In some embodiments, a distributed capacitance of any of the low-frequency submodules to ground is greater than the distributed capacitance of the high-frequency submodule to ground.
FIG. 8 shows a path diagram of a common-mode current of the chain-link converter in the embodiment four. Assuming that the distributed capacitance of the high-frequency submodule to ground is sufficiently small, it can be ignored, so the common-mode current flows into the ground point through each low-frequency submodule. Therefore, placing the high-frequency submodule at a position away from the ground node reduces influence of the high-frequency submodule on the low-frequency submodules as could as possible, thereby effectively suppressing the common-mode current.
Referring to FIGS. 9A and 9B, FIG. 9A shows a simulation effect diagram of the chain-link converter shown in embodiment three, and shows waveforms of positive ground voltages and instantaneous values of common-mode currents of four different submodules sequentially from up to down, and FIG. 9B shows a simulation effect diagram of the chain-link converter shown in embodiment four, and shows waveforms of positive ground voltages and instantaneous values of common-mode currents of the four different submodules sequentially from up to down. As can be seen from FIGS. 9A and 9B, when the high-frequency submodule is placed at the first node P1, the common-mode current is greatly reduced, and the suppression effect is significant.
FIG. 10 shows a topological diagram of a circuit of the chain-link converter in embodiment five. In this embodiment, a ground terminal is placed between the two low-frequency submodules, and the high-frequency submodule is electrically connected to any of the low-frequency submodules. In other embodiments, the high-frequency submodule is placed at the first node P1 or the second node P2.
In this embodiment, the ground terminal between the two low-frequency submodules can place the ground terminal at a central point of the low-frequency submodules, and also can place the ground terminal at other positions in addition to the central point of the low-frequency submodules, and the central point of the low-frequency submodules refers to that the numbers of the low-frequency submodules above and below the point are equal. This embodiment can achieve decoupling between voltage jump of the upper and lower parts of the low-frequency submodules of the ground terminal by placing the ground terminal between the two low-frequency submodules, so as to effectively reduce the common-mode current. Meanwhile, when the ground terminal is at the central point or approximate to the central point of the low-frequency submodules, an insulation voltage is lower, and the suppression effect on the common-mode current is better. In other words, the closer the ground terminal to the central point of the low-frequency submodules is, the better the suppression effect on the common-mode current will be.

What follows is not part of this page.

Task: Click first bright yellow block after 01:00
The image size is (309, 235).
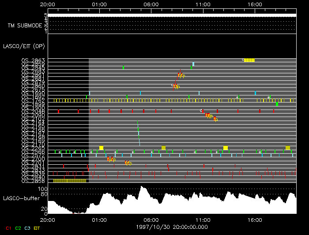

FIG. 11 shows a topological diagram of a circuit of the chain-link converter in embodiment six. As shown in FIG. 11, the series branch has total N+1 submodules, which are N low-frequency submodules and one high-frequency submodule, when N is an even number, and the ground terminal is at a central point P0 of the low-frequency submodules, the maximum number of submodules affected by jump of the common-mode voltage of the low-frequency submodules at the ground node is N/2, which further reduces a peak value of the common-mode current, and also facilitates insulation design of the system.
FIGS. 12A and 12B shows simulation effect diagrams of different ground points, respectively, wherein FIG. 12A is another simulation effect diagram of the chain-link converter in the embodiment four, and shows waveforms of positive ground voltages and instantaneous values of common-mode currents of four different submodules sequentially from up to down, and FIG. 12B is a simulation effect diagram of the chain-link converter in the embodiment six, and shows waveforms of positive ground voltages and instantaneous values of common-mode currents of the four different submodules sequentially from up to down. As can be found from comparison, when the ground terminal is at a central point of the low-frequency submodules, since the number of submodules jumped simultaneously is decreased, a peak value of the common-mode current is reduced from 2.2 A to 1.8 A to effectively suppress the common-mode current.
FIG. 13 shows a topological diagram of a circuit of the chain-link converter in embodiment seven. In this embodiment, the chain-link converter comprises a plurality of high-frequency submodules, such as, two high-frequency submodules, i.e., a first high-frequency submodule HFSM1 electrically connected to the first node P1, and a second high-frequency submodule HFSM2 electrically connected to the second node P2. In this embodiment, a redundant setting of the first high-frequency submodule HFSM1 and the second high-frequency submodule HFSM2 allows for replacement of another high-frequency submodule in the case that one high-frequency submodule has fault, while also can effectively reduce the common-mode current.
FIG. 14 shows a topological diagram of a circuit of the chain-link converter in embodiment eight, and FIGS. 15A to 15B show path diagrams of several exemplary common-mode currents of the chain-link converter in the embodiment eight, respectively.
In this embodiment, when the common-mode current of the high-frequency submodule cannot be neglected, two high-frequency submodules can be set in the chain-link converter, and influence of the common-mode currents of the high-frequency submodules on paths of the common-mode currents of the low-frequency submodules is eliminated by canceling the common-mode currents of the two high-frequency submodules.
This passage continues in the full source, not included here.